Послал Кингу. А он мне: "Писать так – мало того что глупо, – просто некрасиво. Ты, а не они ограничены узким мирком. Ты, а не они ничего не видишь вокруг себя. Для того, чтобы не быть в тесном кругу, надо его расширить, и главный выход – это то, чего ты не любишь, что считаешь ненужным, это активное участие в общественной жизни. Ты пишешь этот стих, основываясь лишь на своих впечатлениях. Как они малы и убоги. Чтоб это написать, надо знать жизнь, знать людей. Только после того, как ты узнаешь жизнь, ты будешь иметь право писать и стихи будут иметь право на существование. А теперь вот так, не зная никого и ничего, обливать всё грязью, это, мягко выражаясь, нетактично"».
Конечно, отзыв Кинга это не отзыв Валерия Брюсова на потенциально «ненужные безделушки» Цветаевой и не реакция Зинаиды Гиппиус на пришедшего без приглашения «жидёнка» Мандельштама, но тоже рецензия. Первая письменная рецензия на мою поэтическую работу, в которой эта работа прямо определена как «грязь».

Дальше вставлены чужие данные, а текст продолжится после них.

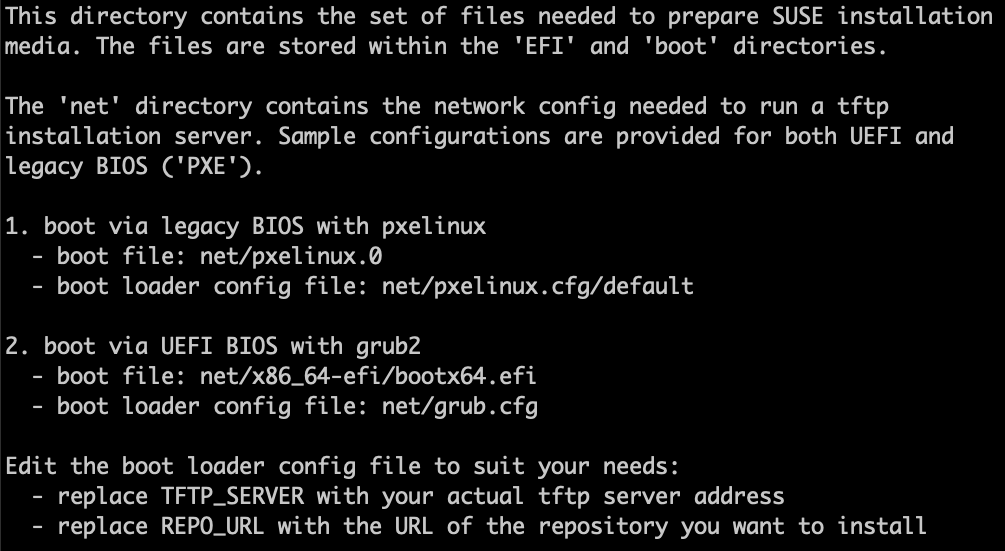Click the word "Sample" in second paragraph
The image size is (1005, 551).
316,136
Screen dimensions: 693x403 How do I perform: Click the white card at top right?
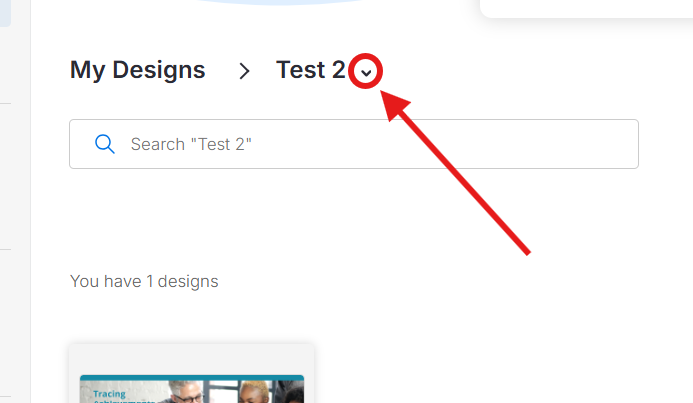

Одиночество, может, до добра и не доводит, но зато приводит к счастью познания. Это счастье состоит в том, что постепенно начинаешь понимать суть происходящего, – с тобой, с другими, со всем, что вокруг. Начинаешь видеть. А выше этого счастья – понимать и видеть – никакого другого нет.